## Problem details
Return the data below in full, matching every line exactly.
- - -
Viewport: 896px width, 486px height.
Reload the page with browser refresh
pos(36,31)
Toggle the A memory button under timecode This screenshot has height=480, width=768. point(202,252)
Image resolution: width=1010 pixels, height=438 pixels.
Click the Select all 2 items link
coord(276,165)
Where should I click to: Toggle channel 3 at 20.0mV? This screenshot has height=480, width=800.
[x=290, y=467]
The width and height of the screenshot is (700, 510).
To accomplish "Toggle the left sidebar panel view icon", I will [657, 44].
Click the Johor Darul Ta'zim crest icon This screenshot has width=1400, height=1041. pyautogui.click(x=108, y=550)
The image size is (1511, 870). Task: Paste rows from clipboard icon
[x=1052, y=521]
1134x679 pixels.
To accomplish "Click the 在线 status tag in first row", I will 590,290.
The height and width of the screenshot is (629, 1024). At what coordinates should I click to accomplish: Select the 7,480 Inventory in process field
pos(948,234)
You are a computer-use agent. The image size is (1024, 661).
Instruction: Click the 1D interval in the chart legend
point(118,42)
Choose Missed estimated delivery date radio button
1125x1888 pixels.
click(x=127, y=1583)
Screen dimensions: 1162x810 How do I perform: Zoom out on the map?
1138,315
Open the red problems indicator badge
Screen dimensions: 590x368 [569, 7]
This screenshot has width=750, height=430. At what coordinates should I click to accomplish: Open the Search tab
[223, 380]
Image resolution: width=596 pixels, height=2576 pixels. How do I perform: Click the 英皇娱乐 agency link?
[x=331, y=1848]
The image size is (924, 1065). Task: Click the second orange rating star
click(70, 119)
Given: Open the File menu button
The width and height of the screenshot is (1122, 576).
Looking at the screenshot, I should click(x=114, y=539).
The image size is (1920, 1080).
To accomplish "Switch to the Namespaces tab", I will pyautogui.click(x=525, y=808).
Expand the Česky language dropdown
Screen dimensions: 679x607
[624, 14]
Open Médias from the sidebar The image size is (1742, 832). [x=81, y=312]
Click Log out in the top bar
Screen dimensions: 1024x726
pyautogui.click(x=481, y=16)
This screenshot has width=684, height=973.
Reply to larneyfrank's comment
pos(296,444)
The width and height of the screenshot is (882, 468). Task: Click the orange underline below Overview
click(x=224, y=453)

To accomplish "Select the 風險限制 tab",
- - -
## Result of the exercise
Viewport: 896px width, 486px height.
Reload the page with browser refresh
pos(36,31)
Toggle the A memory button under timecode This screenshot has height=480, width=768. point(202,252)
Image resolution: width=1010 pixels, height=438 pixels.
Click the Select all 2 items link
coord(276,165)
Where should I click to: Toggle channel 3 at 20.0mV? This screenshot has height=480, width=800.
[x=290, y=467]
The width and height of the screenshot is (700, 510).
To accomplish "Toggle the left sidebar panel view icon", I will [657, 44].
Click the Johor Darul Ta'zim crest icon This screenshot has width=1400, height=1041. pyautogui.click(x=108, y=550)
The image size is (1511, 870). Task: Paste rows from clipboard icon
[x=1052, y=521]
1134x679 pixels.
To accomplish "Click the 在线 status tag in first row", I will 590,290.
The height and width of the screenshot is (629, 1024). At what coordinates should I click to accomplish: Select the 7,480 Inventory in process field
pos(948,234)
You are a computer-use agent. The image size is (1024, 661).
Instruction: Click the 1D interval in the chart legend
point(118,42)
Choose Missed estimated delivery date radio button
1125x1888 pixels.
click(x=127, y=1583)
Screen dimensions: 1162x810 How do I perform: Zoom out on the map?
1138,315
Open the red problems indicator badge
Screen dimensions: 590x368 [569, 7]
This screenshot has width=750, height=430. At what coordinates should I click to accomplish: Open the Search tab
[223, 380]
Image resolution: width=596 pixels, height=2576 pixels. How do I perform: Click the 英皇娱乐 agency link?
[x=331, y=1848]
The image size is (924, 1065). Task: Click the second orange rating star
click(70, 119)
Given: Open the File menu button
The width and height of the screenshot is (1122, 576).
Looking at the screenshot, I should click(x=114, y=539).
The image size is (1920, 1080).
To accomplish "Switch to the Namespaces tab", I will pyautogui.click(x=525, y=808).
Expand the Česky language dropdown
Screen dimensions: 679x607
[624, 14]
Open Médias from the sidebar The image size is (1742, 832). [x=81, y=312]
Click Log out in the top bar
Screen dimensions: 1024x726
pyautogui.click(x=481, y=16)
This screenshot has width=684, height=973.
Reply to larneyfrank's comment
pos(296,444)
The width and height of the screenshot is (882, 468). Task: Click the orange underline below Overview
click(x=224, y=453)

To accomplish "Select the 風險限制 tab",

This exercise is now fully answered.